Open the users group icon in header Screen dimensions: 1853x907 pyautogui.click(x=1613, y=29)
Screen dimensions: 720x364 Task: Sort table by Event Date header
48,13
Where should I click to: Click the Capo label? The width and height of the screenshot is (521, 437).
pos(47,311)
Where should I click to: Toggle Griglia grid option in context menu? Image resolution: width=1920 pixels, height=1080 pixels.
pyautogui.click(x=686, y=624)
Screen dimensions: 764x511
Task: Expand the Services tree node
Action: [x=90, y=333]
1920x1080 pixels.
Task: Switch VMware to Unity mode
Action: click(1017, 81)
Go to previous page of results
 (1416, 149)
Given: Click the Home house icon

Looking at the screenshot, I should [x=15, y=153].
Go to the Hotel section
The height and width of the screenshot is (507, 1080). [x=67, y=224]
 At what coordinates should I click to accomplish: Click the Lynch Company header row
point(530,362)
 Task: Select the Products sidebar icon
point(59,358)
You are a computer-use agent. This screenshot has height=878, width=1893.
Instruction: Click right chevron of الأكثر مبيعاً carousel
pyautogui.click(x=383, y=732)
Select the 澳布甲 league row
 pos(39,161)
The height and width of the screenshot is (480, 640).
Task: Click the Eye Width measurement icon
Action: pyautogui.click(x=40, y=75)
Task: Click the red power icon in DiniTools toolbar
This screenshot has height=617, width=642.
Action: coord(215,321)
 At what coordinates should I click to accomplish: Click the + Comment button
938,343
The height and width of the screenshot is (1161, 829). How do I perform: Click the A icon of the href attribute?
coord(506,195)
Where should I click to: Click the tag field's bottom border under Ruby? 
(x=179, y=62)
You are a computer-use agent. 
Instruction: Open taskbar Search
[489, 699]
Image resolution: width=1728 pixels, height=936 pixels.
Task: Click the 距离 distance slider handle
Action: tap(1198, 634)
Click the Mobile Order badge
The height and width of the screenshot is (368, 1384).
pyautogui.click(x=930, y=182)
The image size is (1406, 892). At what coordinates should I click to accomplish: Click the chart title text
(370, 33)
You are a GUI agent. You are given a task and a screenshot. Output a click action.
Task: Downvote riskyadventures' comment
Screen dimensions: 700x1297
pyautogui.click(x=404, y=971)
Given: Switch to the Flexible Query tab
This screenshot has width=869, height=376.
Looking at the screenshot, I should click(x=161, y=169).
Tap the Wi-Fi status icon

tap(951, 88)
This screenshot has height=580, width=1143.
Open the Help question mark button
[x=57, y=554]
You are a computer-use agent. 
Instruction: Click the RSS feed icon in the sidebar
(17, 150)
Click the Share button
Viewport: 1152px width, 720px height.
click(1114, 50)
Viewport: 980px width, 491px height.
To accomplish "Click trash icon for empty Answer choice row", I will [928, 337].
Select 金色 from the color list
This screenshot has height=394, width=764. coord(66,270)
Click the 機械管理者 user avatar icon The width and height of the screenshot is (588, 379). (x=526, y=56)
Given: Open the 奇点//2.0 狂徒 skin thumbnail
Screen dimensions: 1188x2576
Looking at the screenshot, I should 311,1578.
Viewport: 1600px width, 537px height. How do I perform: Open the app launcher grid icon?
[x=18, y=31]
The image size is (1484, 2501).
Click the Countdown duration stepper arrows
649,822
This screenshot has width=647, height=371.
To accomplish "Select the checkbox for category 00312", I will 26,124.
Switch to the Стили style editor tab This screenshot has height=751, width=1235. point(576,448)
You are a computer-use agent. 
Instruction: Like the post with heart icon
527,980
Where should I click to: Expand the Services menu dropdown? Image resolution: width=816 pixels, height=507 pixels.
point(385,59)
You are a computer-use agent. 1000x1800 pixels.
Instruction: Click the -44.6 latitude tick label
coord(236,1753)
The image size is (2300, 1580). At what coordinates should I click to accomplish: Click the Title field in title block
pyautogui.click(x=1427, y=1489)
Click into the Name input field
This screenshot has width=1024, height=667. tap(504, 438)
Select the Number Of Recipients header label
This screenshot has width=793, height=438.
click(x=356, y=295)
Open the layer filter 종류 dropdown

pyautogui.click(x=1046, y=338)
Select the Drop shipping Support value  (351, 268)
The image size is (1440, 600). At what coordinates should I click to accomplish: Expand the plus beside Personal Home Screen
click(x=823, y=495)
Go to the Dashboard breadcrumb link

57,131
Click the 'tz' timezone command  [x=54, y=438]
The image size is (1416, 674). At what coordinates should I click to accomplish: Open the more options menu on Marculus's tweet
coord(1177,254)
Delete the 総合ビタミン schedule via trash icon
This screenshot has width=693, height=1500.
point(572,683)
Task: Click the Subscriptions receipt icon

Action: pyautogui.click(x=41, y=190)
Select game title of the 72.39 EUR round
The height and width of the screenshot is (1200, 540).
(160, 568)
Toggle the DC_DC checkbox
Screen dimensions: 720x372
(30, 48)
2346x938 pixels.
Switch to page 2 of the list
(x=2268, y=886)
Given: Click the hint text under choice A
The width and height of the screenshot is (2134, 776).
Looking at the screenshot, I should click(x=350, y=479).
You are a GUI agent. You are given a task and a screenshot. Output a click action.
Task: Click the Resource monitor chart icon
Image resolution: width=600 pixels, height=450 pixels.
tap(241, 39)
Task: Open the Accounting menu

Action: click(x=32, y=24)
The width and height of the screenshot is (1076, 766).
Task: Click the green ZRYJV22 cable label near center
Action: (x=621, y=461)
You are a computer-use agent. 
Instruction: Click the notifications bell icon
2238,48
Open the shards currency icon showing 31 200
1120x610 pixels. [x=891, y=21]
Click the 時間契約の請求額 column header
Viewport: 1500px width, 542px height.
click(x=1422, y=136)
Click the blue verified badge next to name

***

REQUIREMENTS: Copy out, word for word, the records between the line containing "Viewport: 980px width, 491px height." and the line containing "Select the Drop", including both of those lines.

RESPONSE TO THIS TASK:
Viewport: 980px width, 491px height.
To accomplish "Click trash icon for empty Answer choice row", I will [928, 337].
Select 金色 from the color list
This screenshot has height=394, width=764. coord(66,270)
Click the 機械管理者 user avatar icon The width and height of the screenshot is (588, 379). (x=526, y=56)
Given: Open the 奇点//2.0 狂徒 skin thumbnail
Screen dimensions: 1188x2576
Looking at the screenshot, I should 311,1578.
Viewport: 1600px width, 537px height. How do I perform: Open the app launcher grid icon?
[x=18, y=31]
The image size is (1484, 2501).
Click the Countdown duration stepper arrows
649,822
This screenshot has width=647, height=371.
To accomplish "Select the checkbox for category 00312", I will 26,124.
Switch to the Стили style editor tab This screenshot has height=751, width=1235. point(576,448)
You are a computer-use agent. 
Instruction: Like the post with heart icon
527,980
Where should I click to: Expand the Services menu dropdown? Image resolution: width=816 pixels, height=507 pixels.
point(385,59)
You are a computer-use agent. 1000x1800 pixels.
Instruction: Click the -44.6 latitude tick label
coord(236,1753)
The image size is (2300, 1580). At what coordinates should I click to accomplish: Click the Title field in title block
pyautogui.click(x=1427, y=1489)
Click into the Name input field
This screenshot has width=1024, height=667. tap(504, 438)
Select the Number Of Recipients header label
This screenshot has width=793, height=438.
click(x=356, y=295)
Open the layer filter 종류 dropdown

pyautogui.click(x=1046, y=338)
Select the Drop shipping Support value  (351, 268)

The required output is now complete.